We invite submissions that address any aspect of sparsity in computing systems. Topics of interest include, but are not limited to:
- Sparsity in scientific and HPC applications.
- Sparse inference and training techniques in LLMs and foundation models.
- Architectural support for unstructured and structured sparsity.
- MoE and dynamic routing models: performance, systems, and deployment.
- Quantization, pruning, and compression methods that induce or leverage sparsity.
- Compiler, runtime, and scheduling frameworks for sparse workloads.
- Benchmarks, metrics, and tools to evaluate sparse systems.
- Hardware/software co-design for sparsity-aware execution.
- Sparse acceleration in near-memory, neuromorphic, and analog computing.
- Sparsity in edge and low-power AI systems.
- Programming models and abstractions for sparse computing.
- Case studies of sparse systems deployed on a scale.
- Combinatorial algorithms and graph computations over irregular or not rigidly structured data (beyond matrices and tensors).
- Techniques for handling the interaction between dense and sparse data structures (e.g., in property graphs combining tables and graphs).
We welcome complete papers, early stage work, and position papers that inspire discussion and foster community building. We target a soft limit of 4 pages, formatted in double-column style, similar to the main MICRO submission. If you have any questions please feel free to reach out to Bahar Asgari [bahar at umd dot edu] or Ramyad Hadidi [rhadidi at d-matrix dot ai]
Important Info:
- Submission Deadline:
August 31, 2025, 11:59pm PST→ September 2, 2025, 11:59pm PST - Author Notification: September 9, 2025, 11:59pm PST (before MICRO's early registration deadline).
- Submission Link: hotcrp
FAQ:
1. How strict is the 4-page limit?
The 4-page limit is a soft guideline. Your text (excluding references) may slightly exceed 4 pages (e.g., 4.25–4.5 pages). The exact length will not affect the decision on your paper.

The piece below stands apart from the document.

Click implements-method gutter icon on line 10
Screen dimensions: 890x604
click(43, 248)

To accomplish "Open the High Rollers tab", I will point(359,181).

2. Do early-stage or position papers need to include results?
Yes. Even early-stage or position papers should include some preliminary results to support their claims. We understand these papers may not yet have a complete set of evaluation results.
3. Should I list the authors in my submission?
No. In line with the main MICRO submission guidelines, please do not include author names in your submission.
4. Can I also submit my work elsewhere?
Yes. Papers submitted to SPICE will not be published in the proceedings. You are free to publish the complete version of your work elsewhere, and you may also submit preliminary or ongoing work to SPICE.